No, if you get films from www.bhphoto.com or www.adorama.com If not, try Amazon or Ebay. Finding a lab to produce good and professional result is the tough part. I have to mail the film out to CA to have them developed and scanned. $20 for a roll of 120 medium format film. Roughly 12 exposures. It isn't cheap but I enjoy the experience.


----------



## GraphicGr8s (Apr 4, 2011)

I'd love to see the prints from those shots. Scanning them doesn't do it full justice. It lacks the subtleties of an emulsion.

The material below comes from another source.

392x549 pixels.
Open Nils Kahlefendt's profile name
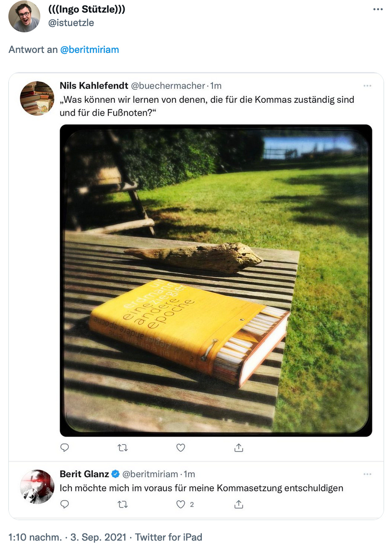coord(94,86)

Nice TLR. Only bad thing about them was you had to buy 2 lenses every time you switched. 

Mamiya also made really good 35mm cameras. I've got 3


----------



## tetra73 (Aug 2, 2011)

GraphicGr8s said:


> I'd love to see the prints from those shots. Scanning them doesn't do it full justice. It lacks the subtleties of an emulsion. Nice TLR. Only bad thing about them was you had to buy 2 lenses every time you switched.
> 
> Mamiya also made really good 35mm cameras. I've got 3



The TLR system isn't bad. I don't even know how I got into the TLR system. I got the Yashica Mat for $85. Then, I was hooked and immediately looking for something more fancier. Sold the Yashica and got the Mamiya. I could have gotten any of the 6x4.5 or 6x7 medium format system. Definitely not the 6x7 since these system is just too big and heavy to walk around street with it. The Bald is too expensive.


----------



## speedie408 (Jan 15, 2009)

awesome!!!


----------



## Silmarwen (Sep 21, 2012)

Those are gorgeous  I would love to get more into film photography, but it is getting expensive, especially in any format other than standard 35mm.

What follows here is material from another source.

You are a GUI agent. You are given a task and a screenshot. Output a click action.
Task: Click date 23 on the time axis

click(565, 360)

These pictures are lovely though


----------



## GraphicGr8s (Apr 4, 2011)

tetra73 said:


> The TLR system isn't bad. I don't even know how I got into the TLR system. I got the Yashica Mat for $85. Then, I was hooked and immediately looking for something more fancier. Sold the Yashica and got the Mamiya. I could have gotten any of the 6x4.5 or 6x7 medium format system. Definitely not the 6x7 since these system is just too big and heavy to walk around street with it. The Bald is too expensive.


Only bad thing about the TLR was (at least back then) the expense of buying the lenses.

If I had the $$$$$$ I'd be getting a Pentax 645 and the 645D


----------



## tetra73 (Aug 2, 2011)

GraphicGr8s said:


> Only bad thing about the TLR was (at least back then) the expense of buying the lenses.
> 
> If I had the $$$$$$ I'd be getting a Pentax 645 and the 645D



Looks like I can get a Mamiya 645 pro, with a 80mm, 120 back, and a waist level finder for $400.  Anyway, the medium format film for me is still more of causal, artistic photographic pursue. I certainly don't want to dump a lot of money into it. The Mamiya c330f + the lens only cost me $300. The body is in 88% condition. At the moment, I am eagerly waiting for the negatives/scans to get back to me from the lab, which I shot with the Mamiya. The camera's first test roll. I am hoping I would be further blown away by the results....or totally disappointed because of my errors or some other issues with the lens/camera.


----------